Here we go again. A few weeks ago, Nonprofit Quarterly reported about the fallout from reports by FEGS Health & Human Services in New York of an unexpected $19.4 million loss: changes in the executive office and cuts to programs and budgets. Like many others in the sector, one of my first reactions was to ask, "Where was the board?"
This question comes up all to often: People's Health Clinics in Baltimore closed in June 2014 with almost $500,000 owed to the IRS for payroll taxes, a cancelled federal grant, unpaid rent and other bills. Locally, we've been following the troubles at Community Action of Minneapolis and St. Paul-based education services provider TIES' critical audit report and financial challenges. Did the boards of these organizations miss the red flags like diminishing cash, ballooning debs, and recurring deficits? In each of these news stories there is documentation, audit reports, and other evidence of problems. If we can read about the information now, why didn't the members of the board see the problems and address the problems?
Maybe the boards did miss the red flags. We have the gift of hindsight. At the time, however, the signs may have been obscured for a variety of reasons. One is the role of governance vs. management. In the news article above, the chair of the TIES board's executive committee said, "Directors were not aware of the problems that the audit revealed because they aren't involved in day-to-day operations." That is absolutely true, and one of the quandaries of board members as fiduciaries. After all, how would a board member know that a report was filed correctly, or if a contract payment was adequate? Most board "best practices" warn about micromanaging. Boards rely on the executive and staff to manage the organization and to be forthcoming and transparent with information about problems.
Another factor is the complexity of nonprofit business models. FEGS Health & Human Services is a multi-service agency with a $250 million budget and multiple nonprofit and for-profit subsidiaries. This is a big, complicated business entity with equally complex financial reports. While most nonprofits are much smaller, many nonprofits operate a variety of programs with different types of revenue, cost structure, cash flow, and capital.
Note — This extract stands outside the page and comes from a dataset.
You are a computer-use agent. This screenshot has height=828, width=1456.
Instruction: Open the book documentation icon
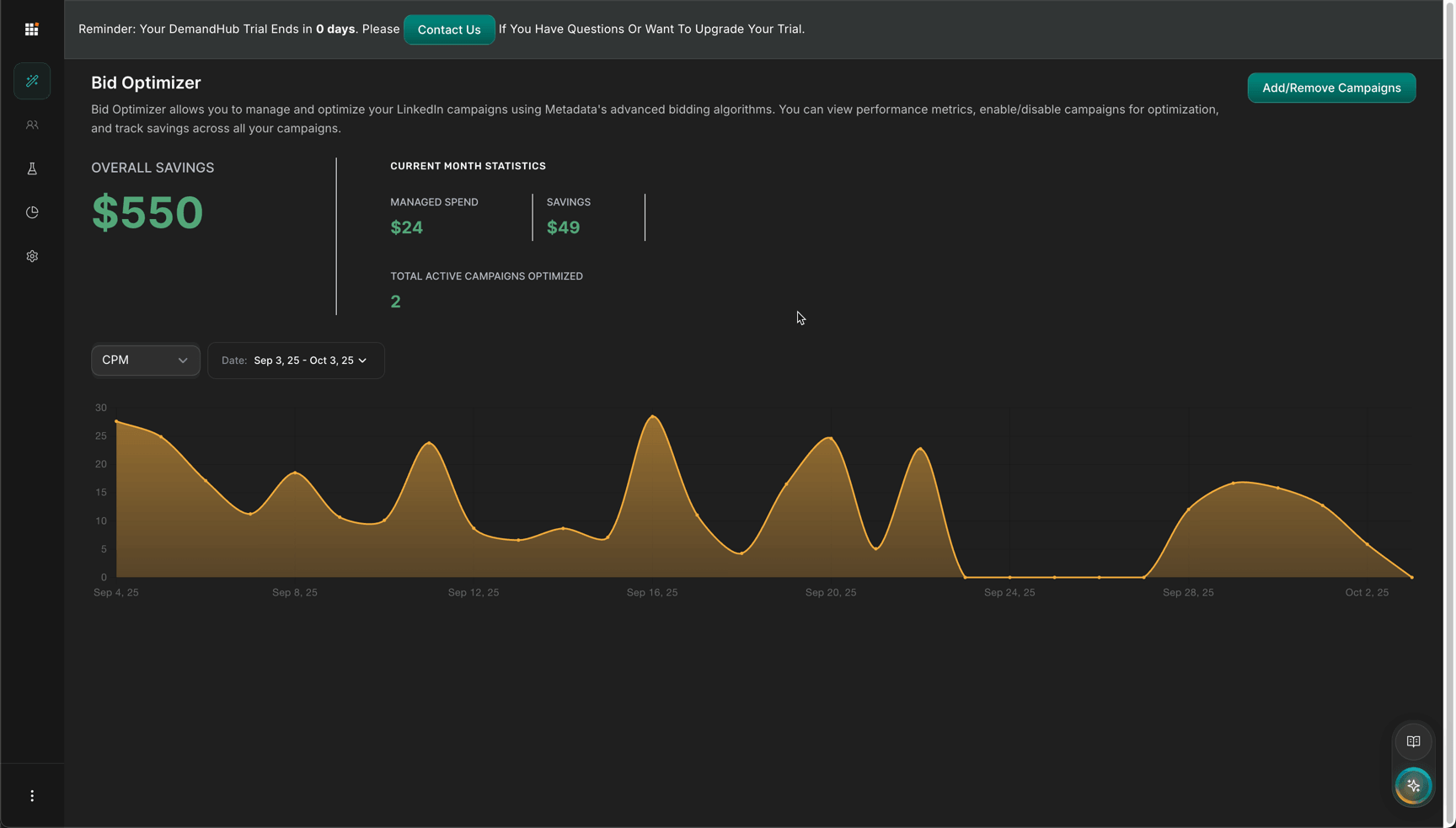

Business models are complex. If I'm a board member, which of the financial reports do I need to study and scrutinize? This is a serious challenge for all board members, especially those who don't feel confident in their finance knowledge and skills.
What can board members do? Learn how to ask good questions.
One advantage that board members have is time and broad scope. Serving on a nonprofit board is a cumulative activity carried out over a three to ten year period. Auditors, funders, and watchdogs generally have a sort of tunnel vision - information is reviewed for a short time period, a single program, or for a limited aspect of the organization. Board members review financial reports, program results, and strategic goals many times and have the opportunity to continually gain more knowledge and understanding. They learn about what's important or typical or unusual. All of the problems reported in these stories built up over time.
Rather than expecting board members to instantly recognize a problem in the making, let's encourage boards to learn to ask the questions that will lead them there. One month with a deficit isn't a red flag. But questions must be asked when a board sees reports with unfavorable variances and deficits at meeting after meeting. The same goes for other financial indicators such as cash flow dips or bumps up in liabilities. I know board members who are concerned about asking a "dumb question." My advice to them is, OK, don't ask it the first time the question comes up. But, please ask it by teh third time you have the same question.
Practice asking questions like these:
- "Can you help me understand what this means?"
- "Is this a trend or pattern that we should talk about?"
- "Is this unexpected?"
You can be certain that you aren't the only member of the board who wants to know the answer. Board members have the advantage of time and cumulative understanding. Take advantage of that, and ask some questions.
This post is essentially the next chapter to two earlier posts. In "Why board members miss the red flags," I suggested that one problem is how board members use financial statements. In that post, I proposed that boards pay too much attention to income statements and budgets - short-term information - and not enough attention to the long-term perspective of balance sheets. Yellow flags are on the income statement. Red flags are on the balance sheet.
In the follow up post, "Why board members miss the red flags, part 2" I acknowledged the times when boards of nonprofits with critical financial problems looked the other way. There's usually a combination of embarrassment and fear of tarnished reputations and reluctance to take on the huge task of dealing with the problems. While some individual members may raise the right questions, collectively the board skirts the problems and fails to act. If you are member of the board of a nonprofit with red flags flying, it may be up to you to grab teh reins until attention is paid. It's not fun, but nothing less will do.
Kate Barr is executive director of the Nonprofits Assistance Fund.